Wednesday September 4 2024
"Update"
I think I feel like September is my favorite month. Not sure why. It's not that I like the fall season, so I'm not sure.
Anyways, hello again. The moment I looked at other NeoCities websites after so long, I got... annoyed. I think I feel like I'm just an asshole, yet also oversensitive. I haven't changed a bit, really. I'm still judgmental, still so sex-negative that I'm practically a Puritan... and still resistant to change (that explains a bit).
I didn't touch this site in so long and completely forgot about it until I began an Intro to Web Development class at my university. The only reason I'm taking it is because it's a prerequisite for GIS (Geographic Information Systems) classes. GIS seems to be a pretty important skill for going into environmental science. It's basically spatial data for maps.
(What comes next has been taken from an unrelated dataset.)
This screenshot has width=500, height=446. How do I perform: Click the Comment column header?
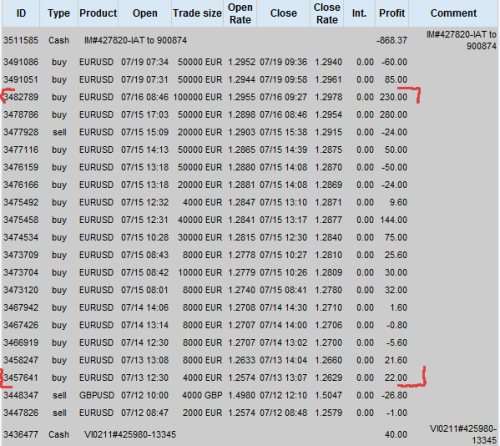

And stuff.
I guess I'll speak about my judgmentality and sex-negativity. I guess I've been trying to combat both of those...? I don't think I'm even trying hard enough to change. Hell, I don't know if I even WANT to change, which makes me sound undesirable (or something like that). Sometimes I think I'm just full of hate. I'm not even sure if being judgmental even bothers me. Today, it seemed like I didn't even care.
My efforts against being judgmental are so fucking weak. The only strategy I have is saying shit like "oh they're probably a nice person." That's it. It's hardly anything. I don't think I've seen any damn progress. Hell, I think any progress I make just vanishes, and I go back to square one. I don't know if I even have the will to change.
Even if I don't actually express my judgments and don't say any rude comments to others, I think I still feel like a dick. I sorta feel like an outcast on NeoCities. Like I'm "that guy." I feel like I'm probably not worthy of any attention. It's like I have little love for others, like how others on NeoCities seem to.
I have a new online friend, though. He seems really, really wise. I've told him all about this; judgmentality, sex-negativity, resistance to change... yet he still sticks with me. I don't know if that's because he's a self-proclaimed psychopath (hopefully that's not a stupid theory), because other friends seem to get bothered by me.